California’s housing affordability crunch ranks at the top of all serious public policy and business competitiveness agendas. The state’s median home price set a new record in March 2022 at $849,080, which is out of reach for most—only 25% of Californians can afford a median priced home, compared to 50% nationally. Here in Silicon Valley, the median home price in Santa Clara County was a whopping $1.6 million in March 2022, up nearly 20% from the previous year, according to Redfin.
While there are many facets to this problem, if you ask any California home builder, permitting can be a major hurdle and has brought many visionary developments to an acrimonious halt.

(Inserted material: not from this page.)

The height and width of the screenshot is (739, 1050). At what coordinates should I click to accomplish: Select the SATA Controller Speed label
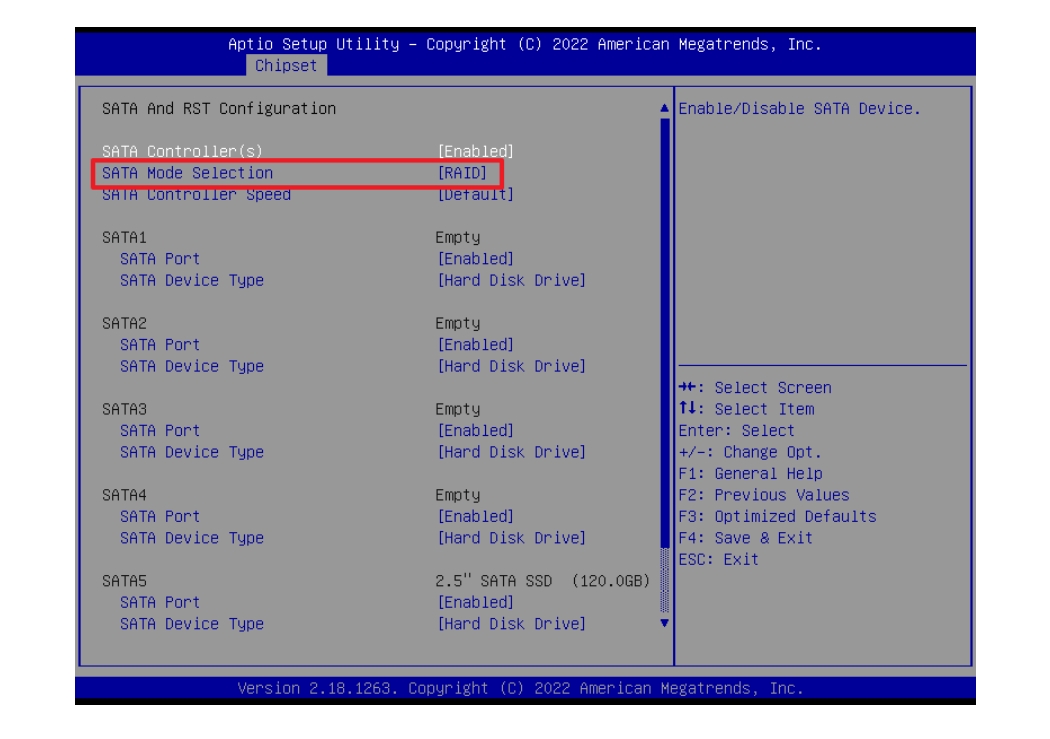pos(196,194)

California’s notorious local regulations and processes have been enough to keep many construction firms out of the state altogether. With an estimated shortage of 3 million units, the homes that finally do get built are in such demand that prices have risen out of reach for the average wage earner.
As a leader in innovative policy solutions, SVLG is taking steps to address this challenge. In partnership with the Housing Action Coalition, SVLG has co-sponsored a new bill that seeks to speed up housing production by addressing inefficiencies in the permitting process. Authored by Assemblymember Robert Rivas (D-Salinas) and Assemblymember Tim Grayson (D-Concord), AB 2234 will ensure that jurisdictions clarify local procedures, which can often be next to impossible to decipher.
“California needs a standardized process to review the array of post-entitlement building permits in order to address the issue of untimely local approval processes,” said Voleck Taing, VP of Government Relations at SVLG.
The bill requires the permit application process to be moved online by 2024, with the option to submit applications by email until a full online option is available. Jurisdictions would be required to create detailed lists of permit requirements, and would not be able to add requirements for applications in progress. They would have to provide a set of example permit applications for the most common types of housing developments, and it would all be required to be posted on their website.
Surprised that building departments aren’t doing this already?
Unfortunately, the current process in most jurisdictions is enigmatic at best. In this article on AB 2234 by Dustin Gardiner in the San Francisco Chronicle, permitting is compared by a nonprofit housing developer to a “self-inflicted wound” that can cause new affordable housing projects to take a decade to complete. AB 2234 is asking for a reasonable, transparent process so that good projects don’t have years needlessly added to their timelines.
AB 2234 passed the State Assembly Local Government Committee with a vote of 7-0 on April 20 with the help of testimony by Vince Rocha, SVLG’s Vice President of Housing & Community Development, Kate Conley, Principal at member company Architects FORA, and Corey Smith, Deputy Director at The Housing Action Coalition. It has been set to be heard in the Assembly Housing and Community Development Committee on April 27.
“This bill has received unanimous support so far because legislators understand AB 2234 is solving for the nuts and bolts challenges to building more housing in California,” said Rocha.
The next step for the bill is a vote by the full Assembly prior to moving to the State Senate policy committees.